Strategic Planning Under Persistent Inflation Uncertainty
A new It's A Working Title white paper argues that a scenario-based approach to strategy is essential for the luxury industry in a turbulent market environment
In our latest white paper, the IWT Markets team at It’s A Working Title argues that the luxury industry faces a set of challenges that are unique among retail sectors in managing inflation volatility.
The level of inflation matters less for luxury planning than its volatility. Economies and firms can adapt to inflation that is high or low, provided it is stable, because stable conditions can be priced into plans. What they struggle to absorb is inflation that moves.
The past eighteen months have given luxury a concentrated version of this problem: gold rose by more than half over 2025 and peaked above five thousand four hundred dollars an ounce in January 2026, US tariffs reset landed costs mid-cycle, and wages, logistics and financing costs shifted at different speeds across markets. No single pressure would have overwhelmed the industry. Their combination—and the speed at which each can change—has made planning assumptions expire faster than the plans built on them.

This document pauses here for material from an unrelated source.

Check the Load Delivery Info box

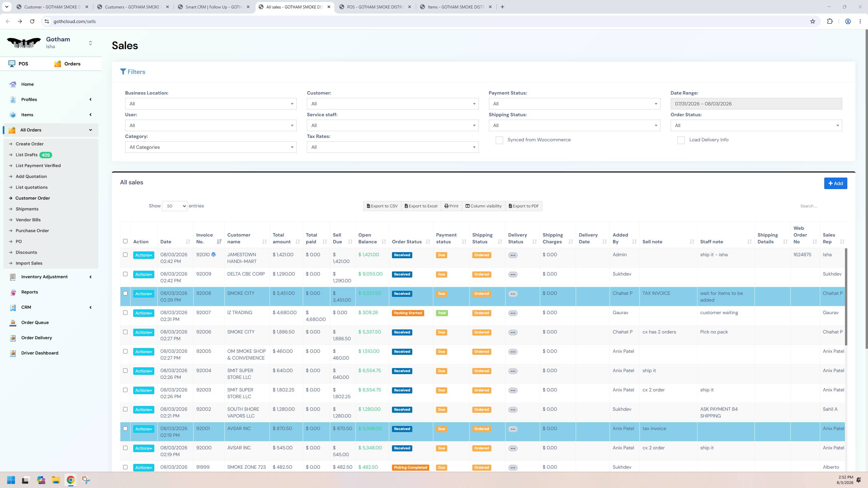pyautogui.click(x=681, y=140)
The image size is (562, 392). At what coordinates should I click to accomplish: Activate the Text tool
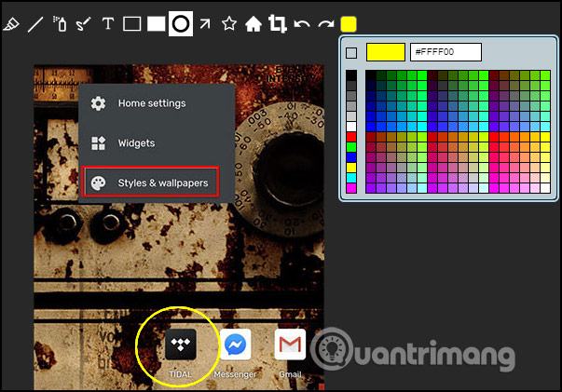(x=108, y=23)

Luxury is uniquely exposed to this dynamic. In luxury, price is not simply a commercial variable; it is part of the product, communicating scarcity, craft, and position, and it moves in practice in only one direction. A consumer goods company facing volatile costs can raise prices, lower them and discount as conditions change. A luxury house cannot do this without eroding the desirability that justifies the price, so an increase, once taken, is difficult to reverse. Nor do the inputs offer relief: gold cannot be substituted, artisan labour cannot be scaled on demand, and heritage production cannot be relocated to follow a tariff. The industry is absorbing volatile costs through one of the least flexible pricing models in the consumer economy.
This paper, entitled Strategic Planning Under Persistent Inflation Uncertainty: A Scenario-Based Approach for the Global Luxury Industry, argues that scenario planning, rather than point forecasting, is the way to set strategy in this volatile environment. The objective is not to predict where inflation settles, but to understand the operational implications of several plausible paths before any of them arrives. This paper examines three: persistent cost pressure, a stagflationary combination of soft demand and sticky costs, and a rapid disinflation in which elevated price structures may need to be unwound. Each carries different implications for pricing governance, sourcing, allocation, and client strategy, and each can be distinguished in advance through specific signals, from precious-material prices and US tariffs to Swiss export data, Chinese confidence and the secondary market.
The broader message for enterprise luxury businesses is preparedness rather than prediction. Houses that have rehearsed alternative conditions respond faster and with more conviction when conditions change, and in a category where a mistimed pricing decision costs both margin and desirability, reaction time has become a genuine source of advantage.